Il medico pone un quesito importante, che fa riflettere.
Il ‘modello Italia’
“Il modello Italia, è quello che ha tagliato decine di migliaia di posti letto negli ospedali? – chiede – Quello che ha abolito il turn-over in corsia e lasciato andare in pensione i medici di medicina generale senza sostituirli, depauperando così la medicina sul territorio, che avrebbe dovuto essere il primo baluardo contro il contagio? È il ‘modello Italia’ quello che ha tagliato le borse di studio per le specializzazioni? Che ha imposto il numero chiuso nelle Università e che ora manda allo sbaraglio i neolaureati sollevandoli dall’esame di abilitazione? Che ha tagliato con colpevole pervicacia i fondi alla ricerca? Che ha obbligato migliaia di giovani medici a emigrare? Che ha gli stipendi più bassi in Europa per medici e personale sanitario? È il ‘modello Italia’ quello che da anni dirotta centinaia di milioni dalla sanità pubblica a quella privata? È quello che vede in assurdo disaccordo le autorità regionali con quelle governative? È quello che ha diviso la sanità italiana tra il Nord ‘virtuoso e il Sud ‘scialacquatore’? È il ‘modello Italia’ quello del continuo tentennare del Governo per le misure di contenimento del contagio, timidamente annunciate e tardivamente applicate? É quello che, con una pandemia incombente, non ha pensato a fare scorta di mascherine da distribuire alla popolazione e in primis ai medici, oltre agli altri dispositivi di protezione, per evitare che oltre a contagiarsi diventassero a loro volta distributori di virus? Nella Valle di Scalve, per fare un esempio, si sono ammalati tutti i medici di famiglia e si è dovuto ricorrere ai medici militari per sostituirli. È il ‘modello Italia’ quello di non avere predisposto per tempo un protocollo comune per affrontare l’emergenza? É quello che vede un numero di morti superiore a quelli della Cina, con un indice di mortalità del 10% contro il 2-3% della Cina?”

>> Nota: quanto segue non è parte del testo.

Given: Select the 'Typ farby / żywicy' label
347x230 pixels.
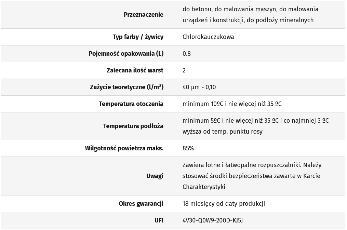Looking at the screenshot, I should coord(138,37).
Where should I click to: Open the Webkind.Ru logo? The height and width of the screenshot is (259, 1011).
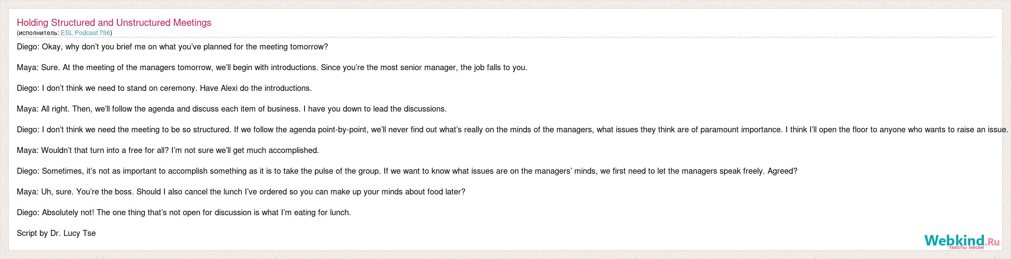click(x=962, y=241)
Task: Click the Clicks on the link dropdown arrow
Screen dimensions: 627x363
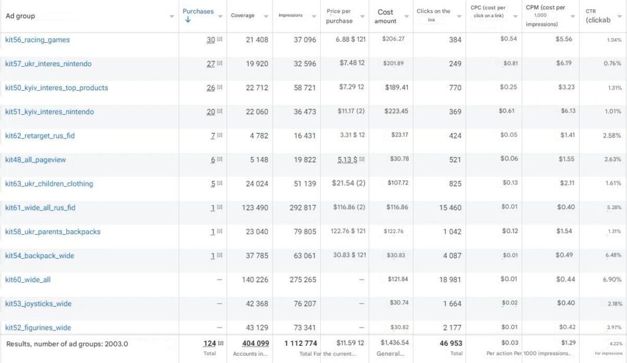Action: [459, 17]
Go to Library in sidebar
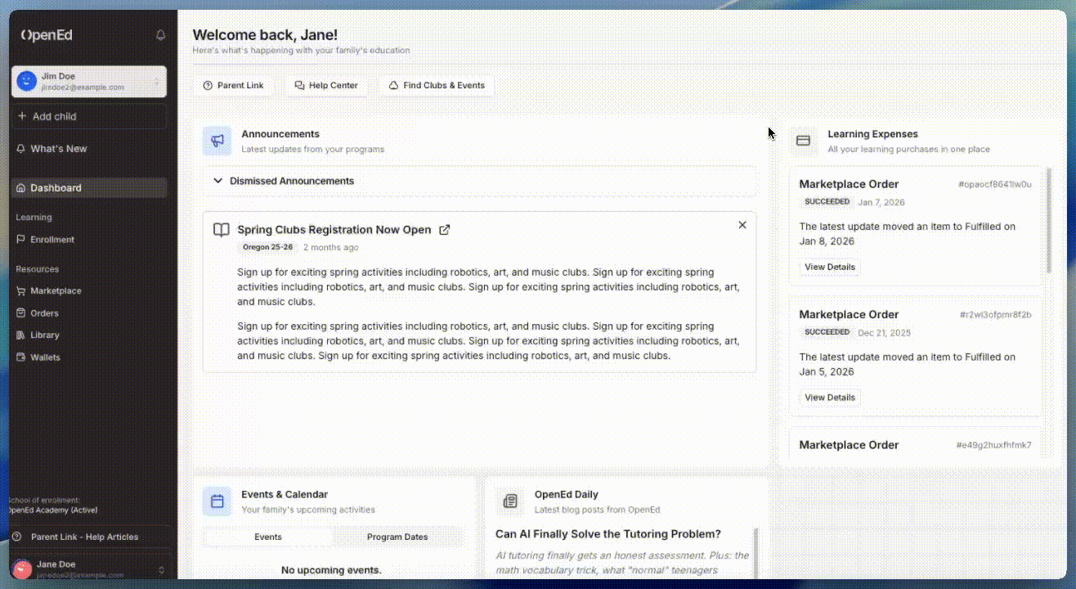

Prima venivano picchiati, ora i medici sono ‘eroi’
Valente continua, portando l’attenzione sui medici, oggi comunemente definiti ‘eroi’.
“Eroi. In un’esplosione di orgoglio patrio che fino a poche settimane fa sarebbe stato tacciato di ‘sovranismo’, ivi compreso lo sventolio di bandiere dai balconi e l’Inno di Mameli trasmesso a reti unificate alle 11 di venerdì scorso, i medici e gli infermieri sono chiamati ‘eroi’. I medici, che venivano aggrediti, picchiati e accusati di tutti i mali della Sanità ora sono eroi. Eppure sono gli stessi ai quali è stato imposto il ‘tempario’ per le visite (8 minuti) e i limiti alla richiesta di accertamenti e alle prescrizioni di farmaci per ricetta. Perché ‘eroi’? Perché si ammalano e muoiono. Sono eroi? No. Sono vittime di chi li ha costretti ad affrontare l’emergenza a mani nude. Sono vittime del loro senso del dovere e di avere onorato il proprio giuramento fino in fondo. Vittime sono. Vittime di chi ha voluto trasformare in aspiranti suicidi i medici di famiglia che continuano a fare il proprio lavoro negli ambulatori e visitano i pazienti nei loro domicili. Senza mascherine, senza guanti e senza i dispositivi di protezione individuale. Io non mi sento un eroe perché continuo a fare al meglio la mia professione. Non sono un eroe, vorrei solo poter lavorare in sicurezza. E’ chiedere troppo al ‘modello Italia’? Penso a un eroe della Prima Guerra Mondiale, studiato sui libri di storia, quell’Enrico Toti al quale sono stati dedicati monumenti in tutta Italia. Rimasto senza munizioni ha tirato la stampella contro gli austriaci ed è morto. Mi chiedo, per amore di provocazione, se invece della stampella avesse avuto una mitraglia e qualche bomba a mano, avrebbe ucciso i nemici e salvato la vita? Cari politici, non fateci diventare eroi per forza. Noi medici continueremo a combattere senza risparmiarci questa ‘guerra’, ma non riduceteci alla stampella”.